## Reading passage
The chicken and egg conundrum
The chicken and the egg. The eternal dilemma. I'm sure evolutionary biology has an answer. In common parlance, it represents the same dilemma as in where does a circle start and where does it end. We face such dilemmas regularly in almost everything we do in life. After all, not knowing the future means every decision ends up becoming a dilemma. However, the particular problem of chicken and egg is specific to issues where you wouldn't know how to start as the tools needed for the action would only become available as a result of your actions.
A few years back, when I was in the Navy, one of my commanding officers was a jolly old Commodore. This gentleman was a suave, cultured, well read and well-spoken officer. More Dumas, less Lee Child. He was one of my mentors. One of the things he used say whenever we came across a particularly sticky problem, and I still distinctly remember, was a catchphrase from Catch 22, where the main protagonist, Yossarian, is "stuck up a creek without a paddle".
No one understands the concepts of 'chicken and egg' and 'stuck up a creek without a paddle' more than the founder of a start-up. While it's common for top MBA/engineering students to start-up after completing their degrees, and in many cases it's a fad rather than real passion, sometimes even escapism from the real work life, you cannot ignore the fact that start-up entrepreneurs are the least paid, highest risk taking and highest burnout bunch out there, somewhere in between firemen and doctors in government hospitals.
We have always had the visionaries. Only we used to call them by different names. Tesla, Edison, Ford were no different from the Jack Ma and Elon Musk of today. There is a very basic difference between a business and a start-up. Both intend to make money, but start-ups typically have a different end game. Traditional business aim to make money, sometimes innovate on process, but are not geared to make a difference or change the world. Clichéd as it is, the real start-ups out there are changing the world even as you don't realise it. From deep learning & AI to healthcare, to space travel, to your groceries, start-ups make the world a better place, create jobs and, essentially, help civilisation to flourish.

## Problem details
Continue the essay on the chicken-and-egg dilemma and start-up founders, picking up after its last paragraph.

## Information shown
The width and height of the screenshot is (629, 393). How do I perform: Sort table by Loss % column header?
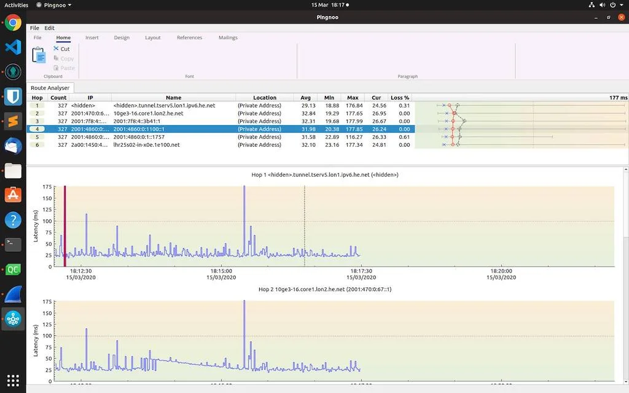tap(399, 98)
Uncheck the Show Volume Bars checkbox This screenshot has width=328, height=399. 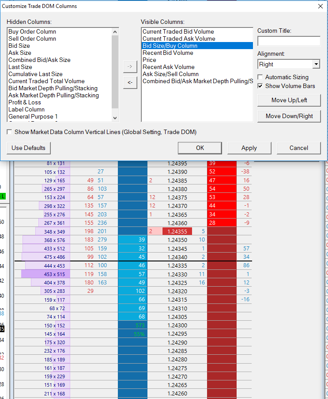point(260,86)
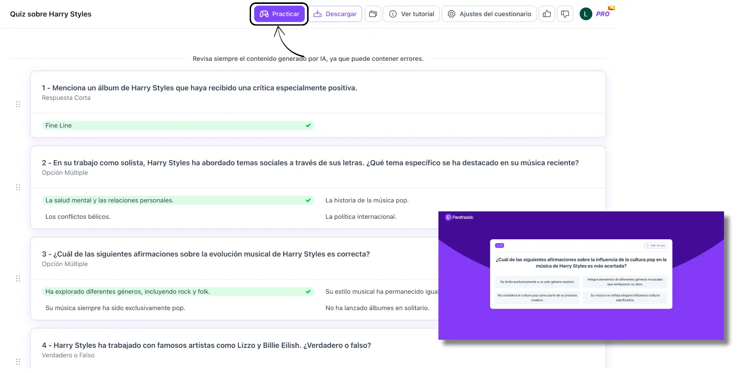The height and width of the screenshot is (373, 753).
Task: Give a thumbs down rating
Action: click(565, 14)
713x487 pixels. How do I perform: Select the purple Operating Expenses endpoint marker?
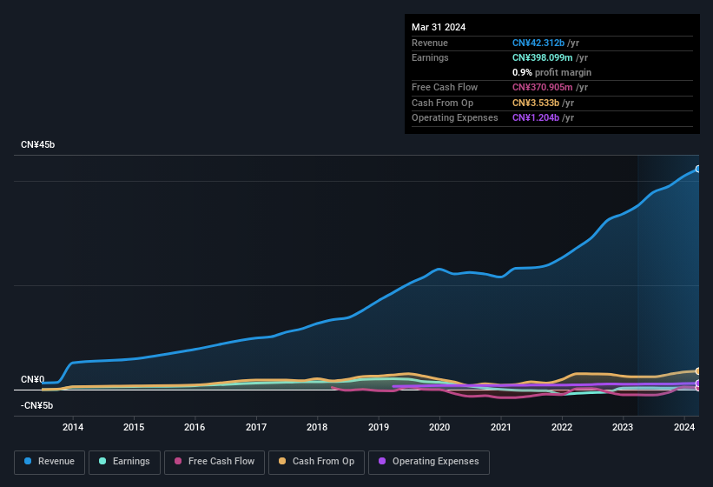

## The answer
While we mostly realise the impact of start-ups, we do not really understand the exponential pace at which the world is changing around us and almost everything is being reimagined. I brought out the chicken and egg problem because that is what we face everyday in decision making. Government policies are not prepared to assist start-ups until the start-ups have reached maturity, but start-ups need the help to begin with more than at a later stage.
VCs won’t fund you until they see traction (and who can blame them after the really low returns over the last few years?),
but you will not see traction until you have spent the money. Good employees won’t join until you pay them higher than the market and compensate them for the risk they are taking, yet you will always need the best employees out there if you are to rethink existing paradigms. Customers won’t buy from you until they see other customers they can believe in, yet you will never be able to start off that way.
This is where the advice I got from my favourite Commodore comes in the picture. When you are stuck up a shit creek without a paddle, you have to do whatever it takes to get out. It is time for action, getting your hands dirty, focussing on existing resources and forgetting the rest of the world. We get myriad advice when we start-up.
VCs want to see you “fully invested”
Basically, they want you to invest your money and be full time involved. They are right as we have no right to gamble with their money. However, there is no need to give up a well-paying job to start off without saving some money in the bank. After all, no one will fund you on day "0" and you will need funds to survive. There are some major companies out there which were started off part time. While you might be worried about monetising your project, no one will pay unless they see some proof of concept or traction. Do not worry about what the competition is doing to begin with. They have been there longer and have existing traction. Give it away for free to begin with. Anyone who says that you cannot raise your rates later is not entirely correct. You can raise your fees and monetise the product by realigning expectations once you have traction and by positioning yourself properly with respect to your customers. Start off by hiring smart and dedicated freshers and train them well. The senior employees that you need, will join the team when the time is right.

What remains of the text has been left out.